Can President ‘right’ the Obamacare ship?
Washington (CNN) — Battered by two months of bad publicity over the Obamacare website, the White House is going on the offensive to tout what it sees as the benefits of the President’s signature healthcare plan, a White House official told CNN.
“While work continues on the website, we think it is important that proponents of health reform undertake a renewed effort to refocus the public on the benefits of the law that have already been implemented,” the official said.
“To kick off the new effort, the President will hold an event at the White House to discuss the health care law’s benefits already in place for millions of Americans and make the case for why we need to move forward to make sure the law is a success.”
The first event is scheduled for 2:30 p.m. Tuesday afternoon, but it is just the first wave in a tsunami of information the Obama administration plans to unleash.
This will be a daily event through December 23 as the White House plans to highlight benefits of the Affordable Care Act — sometimes on its own and other times with the help of supporters of the reform package.
A new-found confidence
The offensive is a sign the White House no longer feels weighed down by the problem-plagued HealthCare.gov.
Over the weekend, officials announced they had met their self-imposed November 30 deadline for getting the site working for the “vast majority” of users, saying response times and error rates had been slashed while capacity increased.
Jeffrey Zients, a former administration official brought in to oversee the website fixes after its launch, compared the hardware upgrades so far to widening a highway on-ramp from two lanes to four.
Brazile: Health care website improving
That means chronic breakdowns, error messages and delays users experienced two months ago when the website went live have mostly disappeared, he said, noting the average response time was less than 1 second and the system’s “uptime” — a measure of system stability — was consistently surpassing 90%.
It all means that HealthCare.gov can now handle its original intended volume of 50,000 concurrent users for a total of 800,000 visitors a day, according to Zients.
White House spokesman Jay Carney made clear that more glitches were likely in coming weeks and months, arguing that any major website has periodic problems that must be addressed.
“It does not mean that there will be no problems with the website going forward,” he said when asked by reporters if HealthCare.gov was truly fixed or merely functioning at a minimal level.
To Carney, the bottom line was that as of Monday, “more people are visiting the site and are able to effectively go from beginning to end” compared to the unsuccessful launch in October and through November.
Not all roses in the Rose Garden
Vocal throughout the launch of the program and the successive problems, the GOP stayed vigilant with its critique.
“President Obama and his administration repeatedly claimed the Obamacare website would be fully functioning by the end of November, but this has proven to be just another broken promise,” said Republican National Committee Chairman Reince Priebus. “The Obama administration had over three years to build HealthCare.gov, and all they’ve produced is a non-functioning website, wasting hundreds of millions of taxpayer dollars.”
Obamacare site fix: 5 things to look for
Non-functioning probably isn’t fair, but the online portal did experience delays during peak traffic periods on Monday.
Carney told reporters that 375,000 visitors went to HealthCare.gov by 12 noon ET, almost half the total daily capacity of 800,000 that officials announced Sunday as a result of a round-the-clock effort to fix the site.
However, Carney provided no details about how many of those visitors were able to sign on and enroll in insurance exchanges set up under President Barack Obama’s signature health care reforms.
Insurers: Site glitches persist
A new function created in the latest technological overhaul completed Sunday put people trying to sign up in an online waiting queue if capacity exceeded demand.
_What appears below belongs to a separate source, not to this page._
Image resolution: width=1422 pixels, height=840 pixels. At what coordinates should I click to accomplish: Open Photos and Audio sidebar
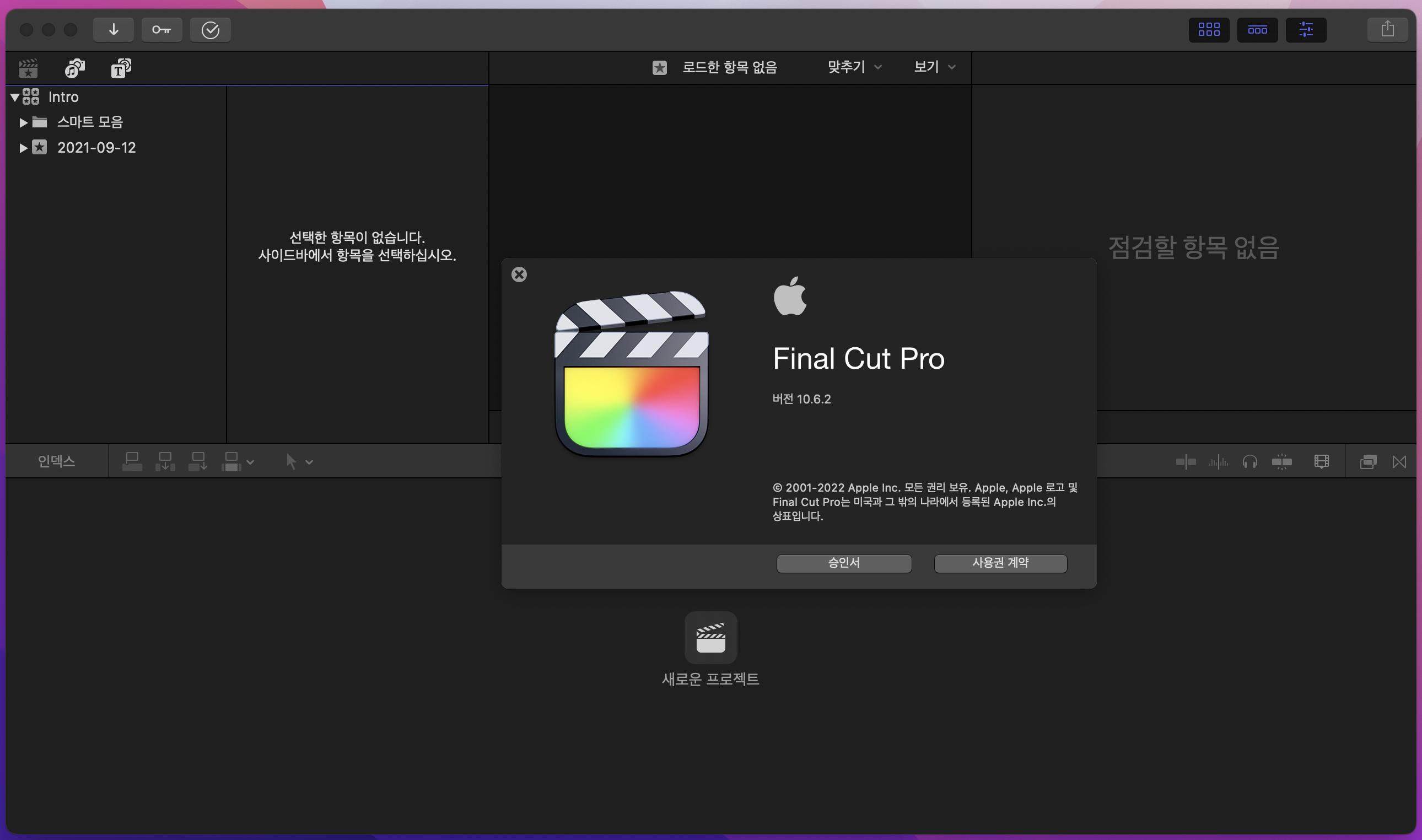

They could wait until their turn came to enter the system, or ask to receive an e-mail when they could try again at the front of the line.
Three CNN journalists who attempted to sign on Monday ended up in the new queue around midday and then two hours later. Their wait lasted a few minutes before they received a prompt on their screen to proceed with enrollment.
Later in the day, users proceeded directly to enrollment without waiting, indicating reduced volume at the end of the afternoon, as officials had predicted.
An administration official familiar with the matter told CNN that about 100,000 people signed up for coverage last month on the site. The official cautioned the number was preliminary and final numbers would be released in mid-December.
Joanne Peters, a Health and Human Services spokeswoman, said enrollment through alternate channels and successful exchanges in 14 states would help bolster November figures.
In October, the first month of a six-month enrollment period, just over 106,000 people signed up for Obamacare. Less than 27,000 of them did so through the HealthCare.gov website, which was supposed to be the main enrollment portal.
Initial enrollment figures lower than hoped
Website progress garners muted reaction from Congress
Marilyn Tavenner, the official charged with implementing Obamacare as director of the Centers for Medicare and Medicaid Services, told a congressional hearing last month that the administration initially hoped to enroll 800,000 people by the end of November. The overall enrollment target by March 31 is 7 million.
A properly functioning HealthCare.gov is crucial to implementing the most vital provisions of the health law that require people to have health coverage.
The coming months will show if it was successful.